155 mm (6.1 in) is a NATO-standard artillery caliber that is used in many field guns, howitzers, and gun-howitzers. It is defined in AOP-29 part 1 with reference to STANAG 4425.

Land warfare

The caliber originated in France after it was defeated in the Franco-Prussian War of 1870–1871. A French artillery committee met on 2 February 1874 to discuss new models for French fortress and siege artillery, among which there was a weapon in the  caliber range (later it became known as the De Bange 155 mm cannon). After several meetings, on 16 April 1874 the committee settled on the 15.5 cm caliber (in the subsequent program-letter of the committee, dating from 21 April 1874, the caliber was for the first time expressed as 155 mm).

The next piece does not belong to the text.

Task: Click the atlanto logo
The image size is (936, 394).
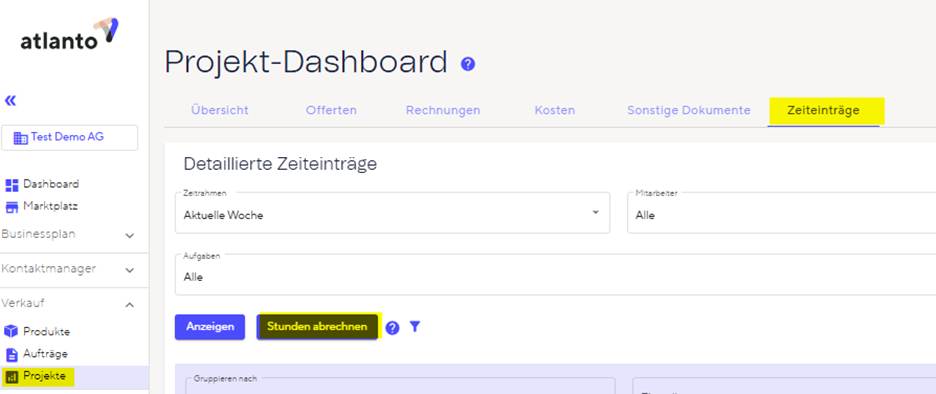Action: [x=69, y=34]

Since the early 21st century, most NATO armies have adopted 155 mm weapons as an all-purpose standard. They are seen as striking a good compromise between range and power, while using just a single caliber greatly simplifies the logistics burden. This has led to the obsolescence of larger caliber artillery weapons such as the 175 mm (6.9 in) and 203 mm (8 in). Some militaries retain the smaller 105 mm (4.1 in) weapons for their light weight and portability. Russian artillery and those of former Eastern Bloc countries tend to use the 122 mm (4.8 in), 130 mm (5.1 in) and 152 mm (6.0 in) artillery weapons in similar roles.

Naval warfare
Since the end of WWII, 155 mm has not found any use among naval forces despite its ubiquity on land, with most NATO and aligned navies using 76 mm (3 in), 100 mm (3.9 in), 114 mm (4.5 in), or 127 mm (5 in) guns on modern warships. At one point the British Ministry of Defence studied "up-gunning" the Royal Navy's 4.5 inch Mark 8 naval guns to give increased firepower and a common caliber between the Royal Navy and the British Army. However, despite superficially appearing to be inferior based on a simple comparison of round diameters, when firing conventional ammunition the smaller, 4.5 inch Mark 8 naval gun is comparable to the standard 155 mm gun-howitzer of the British Army. The standard shell from a 4.5 inch Mark 8 naval gun has the same, if not better, range. Only by using rocket-assisted projectiles (RAPs) can most 155 mm guns have comparable range to the 4.5 inch Mark 8 naval gun and by doing so there is a reduction in the payload. This is because naval guns can be built much more strongly than land-based self-propelled gun-howitzers, and have much longer barrels in relation to caliber (for example the 4.5 inch Mark 8 naval gun has a barrel length of 55 calibers, while the standard AS-90 self-propelled gun has a barrel length of 39 calibers). This allows naval guns to fire heavier shells in comparison to shell diameter and to use larger propellant charges in relation to shell weight leading to greater projectile velocities. In addition, even without active cooling, the heavier naval gun barrels allow a faster sustained rate of fire than field guns, and this is exploited with an autoloading system with a capacity of several hundred rounds. The 155 mm is better than the 4.5 inch Mark 8 naval gun for firing cannon-launched guided projectiles (CLGP) as the lower velocity of the 155 mm shell makes it much easier for the projectiles' internal electronic guidance systems to survive being fired.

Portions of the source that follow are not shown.